Why do you think Trump supporters have no clue what he actually did does ? They don't care because they follow the person, not the act.
When you start worshipping people, you never end up in a good place.
That seems like an awfully broad application of the term "cult of personality". Usually that term implies the personality in question influencing people's actions either with or similarly to political power. People just think that Shakespeare made excellent plays and poems
I also don't think it's reasonable to say that people are only enamoured with the idea of him as an exceptional writer that is English when there is still widespread study and performance of his work; people are clearly still engaging with the actual work, not just the image of him
But yeah, sure, it's not the worst one
Okay but you explicitly said "good" not to a post about people not recognising Shakespeare, but one about more people recognising Sonic than Shakespeare
You can appreciate art without worshipping anyone. In fact, a deeper understanding of art will also teach you about the flaws and the humanity of the creators. Also, the best defence against fascism is education, which art is an indispensable part of.
Yes, but this isn't what the post is about.
Here it's about knowing who Shakespeare is, and actually even worse, knowing how he looked.
There's no mention of Hamlet or Macbeth, there's no mention of art in any kind, to the point where the artist is being compared to a character (ultimately, art).
People don't give a crap about the art of Shakespeare, they just have to know him because he's famous and supposedly a genius or whatever, so you need to know his name and his face. There's no art in that, and no education either because knowing the name and face of a dead guy never brought any form of knowledge.

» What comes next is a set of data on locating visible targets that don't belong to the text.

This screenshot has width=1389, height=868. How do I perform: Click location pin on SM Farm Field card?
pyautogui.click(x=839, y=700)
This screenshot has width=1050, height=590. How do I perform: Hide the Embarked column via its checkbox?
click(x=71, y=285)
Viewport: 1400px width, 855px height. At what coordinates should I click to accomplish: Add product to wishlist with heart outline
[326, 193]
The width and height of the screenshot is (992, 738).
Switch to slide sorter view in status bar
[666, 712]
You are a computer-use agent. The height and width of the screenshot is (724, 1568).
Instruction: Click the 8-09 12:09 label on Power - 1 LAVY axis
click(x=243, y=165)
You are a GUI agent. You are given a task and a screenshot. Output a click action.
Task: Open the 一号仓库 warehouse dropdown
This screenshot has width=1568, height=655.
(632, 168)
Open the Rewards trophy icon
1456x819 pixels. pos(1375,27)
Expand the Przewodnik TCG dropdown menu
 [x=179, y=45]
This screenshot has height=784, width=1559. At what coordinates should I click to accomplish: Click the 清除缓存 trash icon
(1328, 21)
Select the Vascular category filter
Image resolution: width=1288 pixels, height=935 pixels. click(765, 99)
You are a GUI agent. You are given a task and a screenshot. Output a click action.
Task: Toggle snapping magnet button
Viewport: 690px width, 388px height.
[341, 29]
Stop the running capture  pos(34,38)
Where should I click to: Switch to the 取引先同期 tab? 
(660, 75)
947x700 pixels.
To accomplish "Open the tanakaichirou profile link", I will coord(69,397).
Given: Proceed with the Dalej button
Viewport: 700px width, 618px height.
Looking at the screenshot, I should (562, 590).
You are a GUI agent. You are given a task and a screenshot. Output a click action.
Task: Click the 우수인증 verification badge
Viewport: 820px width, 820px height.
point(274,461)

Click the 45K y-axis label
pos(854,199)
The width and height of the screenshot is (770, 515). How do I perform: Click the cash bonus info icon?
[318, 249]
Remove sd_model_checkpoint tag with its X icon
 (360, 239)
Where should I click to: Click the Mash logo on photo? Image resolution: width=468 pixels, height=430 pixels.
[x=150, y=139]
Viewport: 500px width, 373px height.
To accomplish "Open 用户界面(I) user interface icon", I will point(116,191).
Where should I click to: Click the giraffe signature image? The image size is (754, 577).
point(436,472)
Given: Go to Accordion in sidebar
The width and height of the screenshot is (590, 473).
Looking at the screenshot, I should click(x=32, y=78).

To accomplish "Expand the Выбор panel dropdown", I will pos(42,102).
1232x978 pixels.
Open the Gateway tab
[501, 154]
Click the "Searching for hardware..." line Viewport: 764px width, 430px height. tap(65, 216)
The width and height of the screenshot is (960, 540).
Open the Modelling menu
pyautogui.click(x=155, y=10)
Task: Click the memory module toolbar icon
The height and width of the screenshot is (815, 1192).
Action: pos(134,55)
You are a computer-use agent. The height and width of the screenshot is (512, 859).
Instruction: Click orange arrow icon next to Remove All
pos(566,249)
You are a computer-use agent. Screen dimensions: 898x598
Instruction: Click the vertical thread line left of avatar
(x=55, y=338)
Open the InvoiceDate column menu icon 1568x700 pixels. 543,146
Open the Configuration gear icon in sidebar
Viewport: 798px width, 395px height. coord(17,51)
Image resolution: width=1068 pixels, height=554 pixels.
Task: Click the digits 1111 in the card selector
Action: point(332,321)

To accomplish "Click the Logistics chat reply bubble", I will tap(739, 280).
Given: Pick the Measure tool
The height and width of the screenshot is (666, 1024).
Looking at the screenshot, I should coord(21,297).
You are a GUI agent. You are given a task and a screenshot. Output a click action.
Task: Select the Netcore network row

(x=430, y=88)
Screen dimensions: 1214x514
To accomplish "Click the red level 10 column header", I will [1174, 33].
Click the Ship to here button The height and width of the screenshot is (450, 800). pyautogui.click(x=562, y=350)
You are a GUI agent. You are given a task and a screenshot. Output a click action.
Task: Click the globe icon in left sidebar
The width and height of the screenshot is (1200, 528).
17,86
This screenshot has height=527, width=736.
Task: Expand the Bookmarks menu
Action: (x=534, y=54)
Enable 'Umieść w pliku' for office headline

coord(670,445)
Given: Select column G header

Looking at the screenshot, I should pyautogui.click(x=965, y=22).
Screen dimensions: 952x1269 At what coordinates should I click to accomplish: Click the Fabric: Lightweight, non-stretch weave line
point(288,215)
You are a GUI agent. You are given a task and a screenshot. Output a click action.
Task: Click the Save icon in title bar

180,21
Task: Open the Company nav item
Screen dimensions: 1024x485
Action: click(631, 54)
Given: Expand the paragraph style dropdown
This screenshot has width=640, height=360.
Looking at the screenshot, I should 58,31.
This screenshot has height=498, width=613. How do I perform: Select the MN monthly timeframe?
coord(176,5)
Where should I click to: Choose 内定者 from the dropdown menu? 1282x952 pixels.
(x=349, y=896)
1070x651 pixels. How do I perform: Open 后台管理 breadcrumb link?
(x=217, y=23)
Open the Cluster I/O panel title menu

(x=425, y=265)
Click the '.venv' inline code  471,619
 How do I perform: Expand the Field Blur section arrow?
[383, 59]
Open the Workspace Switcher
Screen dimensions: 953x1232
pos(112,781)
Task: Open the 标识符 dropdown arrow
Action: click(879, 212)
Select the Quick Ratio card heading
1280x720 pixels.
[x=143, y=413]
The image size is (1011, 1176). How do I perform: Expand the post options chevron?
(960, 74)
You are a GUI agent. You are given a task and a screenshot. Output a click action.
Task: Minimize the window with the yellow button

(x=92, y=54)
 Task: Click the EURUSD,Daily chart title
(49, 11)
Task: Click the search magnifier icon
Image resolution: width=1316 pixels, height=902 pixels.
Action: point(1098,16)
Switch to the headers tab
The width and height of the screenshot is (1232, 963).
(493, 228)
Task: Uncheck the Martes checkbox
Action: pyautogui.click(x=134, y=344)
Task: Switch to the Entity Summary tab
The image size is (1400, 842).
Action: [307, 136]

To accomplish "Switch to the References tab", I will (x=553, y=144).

Shakespeare isn't an artist. He is an icon, a holy figure, an absolute reference that became close to a deity in people's perception, similar Mozart, Einstein, etc. Heck, how many people know Einstein and his face, compared to how many know his works?
This is where fascism hides. If you can consider anyone to be godlike without even knowing what they did, it's easy for you to do the same with a Hitler or a Trump. You believe blindly because it is a cult of personality.